[Begin]

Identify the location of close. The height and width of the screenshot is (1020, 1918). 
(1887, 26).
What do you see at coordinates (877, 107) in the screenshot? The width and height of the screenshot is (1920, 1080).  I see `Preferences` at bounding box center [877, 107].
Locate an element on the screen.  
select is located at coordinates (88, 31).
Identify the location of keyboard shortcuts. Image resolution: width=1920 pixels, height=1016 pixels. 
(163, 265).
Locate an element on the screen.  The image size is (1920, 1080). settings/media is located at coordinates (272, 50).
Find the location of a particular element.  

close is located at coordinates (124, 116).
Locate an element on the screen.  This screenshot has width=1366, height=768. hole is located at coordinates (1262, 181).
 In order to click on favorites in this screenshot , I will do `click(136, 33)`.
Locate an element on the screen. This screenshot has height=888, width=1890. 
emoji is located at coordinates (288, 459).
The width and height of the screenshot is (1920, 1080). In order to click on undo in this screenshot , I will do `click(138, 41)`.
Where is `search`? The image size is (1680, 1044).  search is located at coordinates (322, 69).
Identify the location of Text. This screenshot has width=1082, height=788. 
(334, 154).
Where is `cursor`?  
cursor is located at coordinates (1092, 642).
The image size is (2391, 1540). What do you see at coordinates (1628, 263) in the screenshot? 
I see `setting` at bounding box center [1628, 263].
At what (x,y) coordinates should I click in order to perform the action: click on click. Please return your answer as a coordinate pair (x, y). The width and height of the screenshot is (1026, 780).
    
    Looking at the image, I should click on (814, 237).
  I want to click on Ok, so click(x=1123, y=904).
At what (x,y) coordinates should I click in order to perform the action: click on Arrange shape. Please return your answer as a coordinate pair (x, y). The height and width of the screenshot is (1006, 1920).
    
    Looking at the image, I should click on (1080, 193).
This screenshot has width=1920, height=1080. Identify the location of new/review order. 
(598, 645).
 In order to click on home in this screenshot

[End]

• STATED PROBLEM: Please give the items above again, changing every "Locate an element on the screen" to "Find an element on the screen" and leaving everything else as it is.

• OUTPUT OF THE TASK:
Identify the location of close. The height and width of the screenshot is (1020, 1918). 
(1887, 26).
What do you see at coordinates (877, 107) in the screenshot? The width and height of the screenshot is (1920, 1080).  I see `Preferences` at bounding box center [877, 107].
Find an element on the screen.  
select is located at coordinates (88, 31).
Identify the location of keyboard shortcuts. Image resolution: width=1920 pixels, height=1016 pixels. 
(163, 265).
Find an element on the screen.  The image size is (1920, 1080). settings/media is located at coordinates (272, 50).
Find the location of a particular element.  

close is located at coordinates (124, 116).
Find an element on the screen.  This screenshot has width=1366, height=768. hole is located at coordinates (1262, 181).
 In order to click on favorites in this screenshot , I will do `click(136, 33)`.
Find an element on the screen. This screenshot has height=888, width=1890. 
emoji is located at coordinates (288, 459).
The width and height of the screenshot is (1920, 1080). In order to click on undo in this screenshot , I will do `click(138, 41)`.
Where is `search`? The image size is (1680, 1044).  search is located at coordinates (322, 69).
Identify the location of Text. This screenshot has width=1082, height=788. 
(334, 154).
Where is `cursor`?  
cursor is located at coordinates (1092, 642).
The image size is (2391, 1540). What do you see at coordinates (1628, 263) in the screenshot? 
I see `setting` at bounding box center [1628, 263].
At what (x,y) coordinates should I click in order to perform the action: click on click. Please return your answer as a coordinate pair (x, y). The width and height of the screenshot is (1026, 780).
    
    Looking at the image, I should click on (814, 237).
  I want to click on Ok, so click(x=1123, y=904).
At what (x,y) coordinates should I click in order to perform the action: click on Arrange shape. Please return your answer as a coordinate pair (x, y). The height and width of the screenshot is (1006, 1920).
    
    Looking at the image, I should click on (1080, 193).
This screenshot has width=1920, height=1080. Identify the location of new/review order. 
(598, 645).
 In order to click on home in this screenshot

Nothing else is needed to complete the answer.